Dr. Scott Dee, research director of Pipestone Applied Research, presented the results of the first phase of this study during the National Pork Industry Conference in Wisconsin Dells, Wis., FFAR said.

The study confirms that three diseases — porcine reproductive and respiratory syndrome (PRRS), porcine epidemic diarrhea virus (PEDV) and Seneca Valley A (SVA) — can spread through contaminated animal feed, FFAR reported.

The study tested whether specific feed additives, or mitigants, can deactivate the viruses and reduce the spread of disease. Researchers introduced the three viruses into animal feed and then individually added five mitigants to the contaminated animal feed. The research team then tested the pigs at days 6 and 15 for the presence of the three viruses and evaluated the animals for signs of disease.

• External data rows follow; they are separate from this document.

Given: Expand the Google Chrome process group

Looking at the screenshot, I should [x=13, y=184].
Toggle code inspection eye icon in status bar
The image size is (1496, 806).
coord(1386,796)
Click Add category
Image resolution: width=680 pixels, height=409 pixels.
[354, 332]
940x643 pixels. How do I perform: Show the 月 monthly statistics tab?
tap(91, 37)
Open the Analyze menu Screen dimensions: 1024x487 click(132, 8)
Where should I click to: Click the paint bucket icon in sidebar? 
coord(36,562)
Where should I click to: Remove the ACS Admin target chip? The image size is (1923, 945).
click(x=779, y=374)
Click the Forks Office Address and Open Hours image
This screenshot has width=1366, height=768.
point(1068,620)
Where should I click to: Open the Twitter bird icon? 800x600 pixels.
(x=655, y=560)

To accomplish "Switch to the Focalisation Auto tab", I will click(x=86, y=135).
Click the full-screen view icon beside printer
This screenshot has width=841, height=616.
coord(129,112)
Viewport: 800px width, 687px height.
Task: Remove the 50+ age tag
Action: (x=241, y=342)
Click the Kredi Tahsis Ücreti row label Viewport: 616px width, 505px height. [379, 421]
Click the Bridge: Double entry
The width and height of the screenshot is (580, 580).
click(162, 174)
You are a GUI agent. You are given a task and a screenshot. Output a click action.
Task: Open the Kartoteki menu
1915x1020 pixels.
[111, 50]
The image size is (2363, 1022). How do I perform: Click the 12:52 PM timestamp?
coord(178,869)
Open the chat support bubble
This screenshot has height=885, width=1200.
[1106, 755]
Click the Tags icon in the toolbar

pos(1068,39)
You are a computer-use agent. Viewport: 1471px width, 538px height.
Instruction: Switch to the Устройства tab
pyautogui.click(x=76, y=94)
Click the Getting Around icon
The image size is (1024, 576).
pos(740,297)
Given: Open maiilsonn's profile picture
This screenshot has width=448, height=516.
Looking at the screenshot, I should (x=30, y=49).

Despite the presence of PRRS, PEDV and SVA in the feed, the mitigants protected almost all animals from becoming positive for infection by PRRS, PEDV and SVA and significantly reduced the number of animals that developed signs of disease, according to Dee.

This study is one of the first to produce results in a research setting that replicates commercial conditions.

FFAR said a second phase of the research later this year will test five additional mitigants to assess their effectiveness in protecting swine herds from PRRS, PEDV and SVA. A separate FFAR-funded grant at Kansas State University will build on this research to test whether the mitigants can be added to feed to protect against African swine fever. Scientists hope to understand how to control or even stop the spread of this deadly virus.

FFAR announced earlier in July that Dee’s team received the grant through its Rapid Outcomes from Agricultural Research program, which deploys research funding in response to emerging or unanticipated threats to the nation’s food supply or agricultural systems. The grant is being matched by ADM Animal Nutrition, Anitox, Kemin Industries, PMI Nutrition Additives and the Swine Health Information Center.